- **EXERCISE OBJECTIVE**
Repeat the lines of the listing below without any changes, starting at the line that contains "Task: Select the 3. Services node" and ending at the line that contains "Looking at the screenshot, I should coord(210,227).".

[Part of a data file]
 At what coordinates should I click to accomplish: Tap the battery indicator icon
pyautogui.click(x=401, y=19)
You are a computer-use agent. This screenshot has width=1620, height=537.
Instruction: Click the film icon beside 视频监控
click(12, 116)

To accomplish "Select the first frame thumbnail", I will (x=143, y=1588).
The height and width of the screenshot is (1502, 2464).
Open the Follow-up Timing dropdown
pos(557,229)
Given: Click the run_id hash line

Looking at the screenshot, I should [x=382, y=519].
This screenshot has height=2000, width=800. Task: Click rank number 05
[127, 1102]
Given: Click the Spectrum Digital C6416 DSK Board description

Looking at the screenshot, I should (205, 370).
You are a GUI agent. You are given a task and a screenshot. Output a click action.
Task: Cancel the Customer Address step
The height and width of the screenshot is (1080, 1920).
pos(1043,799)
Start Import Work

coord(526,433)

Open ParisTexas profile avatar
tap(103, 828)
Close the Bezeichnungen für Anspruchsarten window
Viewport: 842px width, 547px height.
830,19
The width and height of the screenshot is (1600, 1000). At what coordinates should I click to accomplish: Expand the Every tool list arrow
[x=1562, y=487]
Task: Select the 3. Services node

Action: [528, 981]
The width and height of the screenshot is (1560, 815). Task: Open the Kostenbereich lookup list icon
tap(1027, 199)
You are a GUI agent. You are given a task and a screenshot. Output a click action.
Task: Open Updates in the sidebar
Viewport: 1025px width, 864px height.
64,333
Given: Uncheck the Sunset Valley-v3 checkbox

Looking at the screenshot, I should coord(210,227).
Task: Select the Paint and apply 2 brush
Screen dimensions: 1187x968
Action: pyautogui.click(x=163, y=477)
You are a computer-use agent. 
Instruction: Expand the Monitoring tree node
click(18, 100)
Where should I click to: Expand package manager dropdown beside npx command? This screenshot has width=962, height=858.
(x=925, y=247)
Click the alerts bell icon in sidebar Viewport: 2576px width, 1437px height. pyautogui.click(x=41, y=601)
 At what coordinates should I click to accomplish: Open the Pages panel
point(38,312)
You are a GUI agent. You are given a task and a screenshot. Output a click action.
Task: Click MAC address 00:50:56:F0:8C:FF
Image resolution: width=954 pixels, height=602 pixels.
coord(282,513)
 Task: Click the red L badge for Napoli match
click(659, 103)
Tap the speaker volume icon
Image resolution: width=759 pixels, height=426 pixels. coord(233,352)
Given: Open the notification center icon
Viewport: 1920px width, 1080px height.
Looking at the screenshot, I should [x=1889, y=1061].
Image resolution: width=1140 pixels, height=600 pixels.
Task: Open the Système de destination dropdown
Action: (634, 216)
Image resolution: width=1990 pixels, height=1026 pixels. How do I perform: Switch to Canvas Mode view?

- **COMPLETE ANSWER**
Task: Select the 3. Services node

Action: [528, 981]
The width and height of the screenshot is (1560, 815). Task: Open the Kostenbereich lookup list icon
tap(1027, 199)
You are a GUI agent. You are given a task and a screenshot. Output a click action.
Task: Open Updates in the sidebar
Viewport: 1025px width, 864px height.
64,333
Given: Uncheck the Sunset Valley-v3 checkbox

Looking at the screenshot, I should coord(210,227).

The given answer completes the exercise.